Dogwood Cafe pop-up near Washington Square Park, at Figure Eight — serving things like salted duck yolk croissants, pineapple buns, and black sesame sweet cream cold brew. More for food than coffee, but [most of] the food looks pretty good.
Happier Grocery appears to be some sort of NYC Erewhon; they have recently opened and they have a café. “With a focus on discovery, creativity, and life-affirming nutrition”. What?
Nabala café, a Palestinian-owned café recently opened near the Met Cloisters — it showcases art on the wall, a community bookshelf, and cardamom cold brew. It’s also got a nice couple tables to get work done.
I like my coffee pasted, in a tube, I am a hamster
Recipe time!
The wonderful team at “No Normal Coffee” sent me way too much coffee so I could try it and make a recipe.
Briefly, No Normal Coffee is a tube made of aluminum(?) that I regularly mistake for a sample of face cream from Aesop, like paintbrush cups and morning coffee.
It comes from Switzerland, the land where everyone speaks four languages and lives in Annecy. I’d say it was a lot of packaging, but opening one of these is dangerous, as the coffee immediately starts crawling its way out of its cage and into our universe to enact world domination. So packaging is warranted.

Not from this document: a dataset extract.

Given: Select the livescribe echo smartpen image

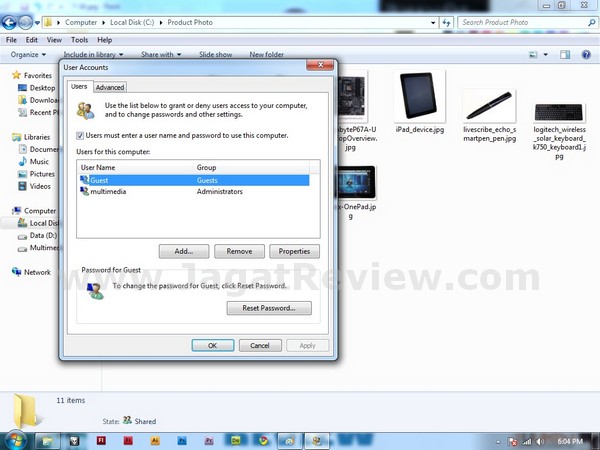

Regardless of its clear and obvious ridiculousness, coffee paste with a light amount of sugar added is kind of genius. For everything except their suggested purpose, which is “outdoor coffee”.
We all know the only real outdoor way to have coffee is a bripe:
And in a pinch, you can use a siphon.
Anyway, I say they sent me too much coffee because one of these tubes can make some 20 cups of coffee—more than enough to test. A very strange measurement, as it tells you to mix 5g of coffee paste with water to make a cup. I am not going to weigh this outdoors, so I just guesstimated. About two toothpaste-amounts seems sufficient [about 1/20th of the tube].

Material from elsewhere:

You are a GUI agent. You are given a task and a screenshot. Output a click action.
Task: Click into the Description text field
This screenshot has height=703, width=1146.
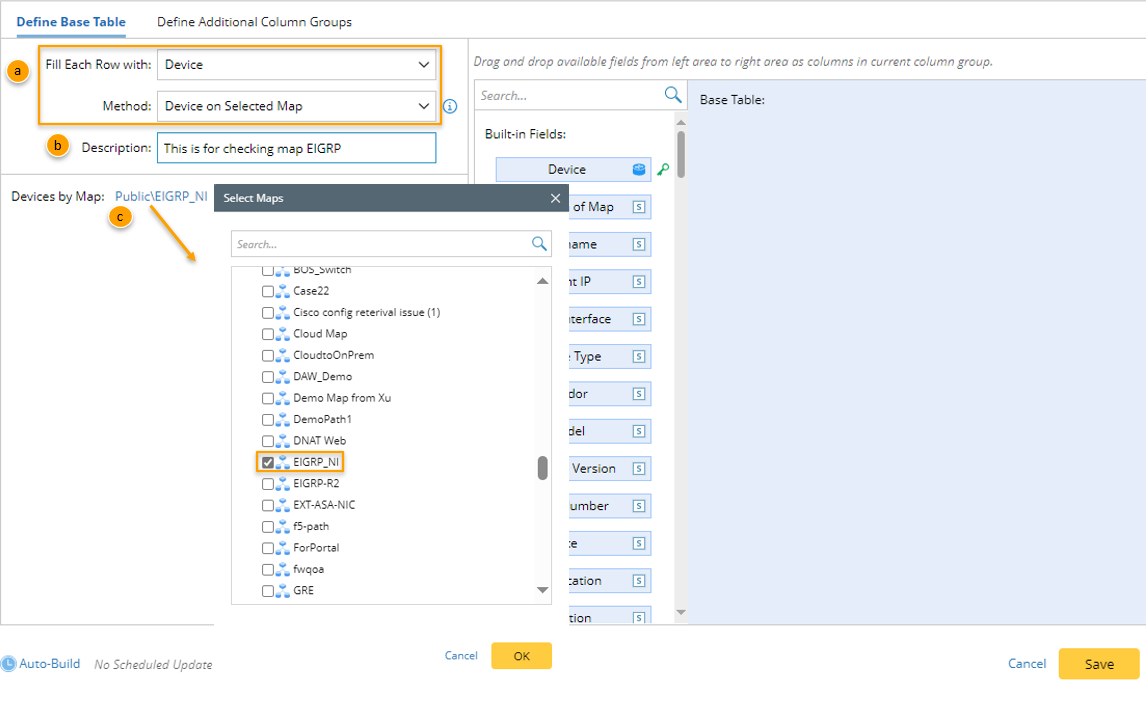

Aside: It is really easy to want to brush your teeth with this stuff, in a kind of intrusive thought kind of way.
However, why stop there?
This is coffee paste! The possibilities!
In an obvious move for everyone that everyone enjoyed, I bought a few pastries at a place in flushing (from Fay Da, which is famous but actually awful), and made them into coffee pastries.
I’m glad I didn’t look at the recipe before doing this, because I easily put more than 5g on each pastry. You can have your cake coffee and eat it, too 🤮.
It tastes pretty good! It’s kind of like the best-of-the-best homemade coffee in 2005. It’s not specialty, but the flavor is very archetypal coffee. It’s also dark roast, so you know, it seems like they’re planning to come out with other roast levels at some point if you need a lighter flavor.
Yes, I did make a cup of coffee with this. I think a good way to support this is to say you should buy it for people that are currently using folgers or Keurig, as this is somehow even less work but tastes a lot better.
If you want to take the time to make a pourover at home, or walk to a shop, it’s going to be better than the tube (of course), but this exists and it’s an option.
If you’re crazy, I highly recommend getting yourself vegemite/marmite and making a sandwich with one side vegemite and one side no normal coffee and let me know if it brings out the proper Aussie in ya.
Action shot.
Thanks for tuning in!
Enjoy your coffee! Spread it on everything! Eat your coffee from a tuuuuuuuuuube!